MORE JACK WATERFORD:
From Scott Morrison's point of view, the fall of the popular Ms Berejiklian might be the best example he could find of the risk of a person's reputation being shredded by ICAC, even before any finding, or subsequent charges. It is much to be doubted whether an ICAC-style hearing involving any one of his ministers could excite much of a feeling of regret, let alone of having been cut down in mid-stride. Certainly not himself.
But the allegations against Berejiklian have been about for some time, and translated into a hearing room might not so easily induce only sympathy and sense of tragedy. First, Ms Berejiklian has already milked the trope of the simple deceived lover; even her admirers would concede that she was also the premier of the state, and a formidable and somewhat cynical - even worldly-wise - faction leader. Sooner or later some members of the public will ask how all of these images co-exist without some extensive media management.
It is not moreover only with grants to causes associated with Maguire that her judgment has been strongly questioned. ICAC has not made other alleged conduct part of the formal terms of reference, but is at liberty, if it wants, to consider what she has done through a prism of her general office administration, and long histories of patronage and favours. It may well be that some of these should rank as peccadillos compared with the antics of John Barilaro, or, in the federal sphere, Barnaby Joyce, Paul Fletcher, Christian Porter, and even the words and actions - and compulsive secretiveness of Scott Morrison himself. But that is not necessarily the point, if the conduct up for review is difficult to pretend to represent as a proper exercise of public stewardship with a close and patient eye for probity and the public interest.

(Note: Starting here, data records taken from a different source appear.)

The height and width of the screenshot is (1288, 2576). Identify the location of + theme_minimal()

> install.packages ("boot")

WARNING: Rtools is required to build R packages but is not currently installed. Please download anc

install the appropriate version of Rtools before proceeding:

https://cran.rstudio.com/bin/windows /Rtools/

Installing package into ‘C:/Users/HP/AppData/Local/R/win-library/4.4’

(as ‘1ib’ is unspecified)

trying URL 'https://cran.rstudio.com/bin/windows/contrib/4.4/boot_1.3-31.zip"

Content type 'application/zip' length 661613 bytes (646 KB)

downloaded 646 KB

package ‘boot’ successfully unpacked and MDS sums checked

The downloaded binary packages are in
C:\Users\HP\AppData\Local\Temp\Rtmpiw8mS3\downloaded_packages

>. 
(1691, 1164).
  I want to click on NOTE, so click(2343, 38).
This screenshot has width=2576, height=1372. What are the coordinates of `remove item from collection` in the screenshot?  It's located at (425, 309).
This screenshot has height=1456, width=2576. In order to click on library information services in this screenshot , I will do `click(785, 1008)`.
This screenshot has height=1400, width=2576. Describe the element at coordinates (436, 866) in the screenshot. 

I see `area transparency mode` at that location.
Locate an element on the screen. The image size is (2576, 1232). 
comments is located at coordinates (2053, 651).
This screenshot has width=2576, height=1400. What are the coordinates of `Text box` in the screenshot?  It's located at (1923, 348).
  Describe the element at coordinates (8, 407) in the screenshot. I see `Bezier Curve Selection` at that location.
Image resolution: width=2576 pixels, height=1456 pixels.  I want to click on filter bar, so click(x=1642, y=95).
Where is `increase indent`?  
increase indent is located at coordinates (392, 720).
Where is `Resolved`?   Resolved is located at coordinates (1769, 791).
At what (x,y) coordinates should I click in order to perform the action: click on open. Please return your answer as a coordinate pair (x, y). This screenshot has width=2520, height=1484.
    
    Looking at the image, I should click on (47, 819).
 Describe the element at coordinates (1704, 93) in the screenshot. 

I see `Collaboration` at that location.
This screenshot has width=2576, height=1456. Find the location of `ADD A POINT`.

If Morrison anticipates that Ms Berejiklian will be flogged at ICAC, he must also be wondering how he would fare under a similar inquisition. For once he would not be able to bluster, dissimulate and mislead those who were listening, nor cut off questions, nor pretend that he was too busily engaged in higher, forward-looking policy to have to trouble himself with impertinent questions. A secret of Morrison's political survival has been the absence of forums where Morrison faces questions he cannot evade. That of course says something about the lack of forensic talent within the Labor Party, but it may well be that the electorate has by now seen sufficiently into the Morrison brick wall to be able to form a sensitive idea of his ethics, principles, sense of decency and honour. Honestly, it is not hard.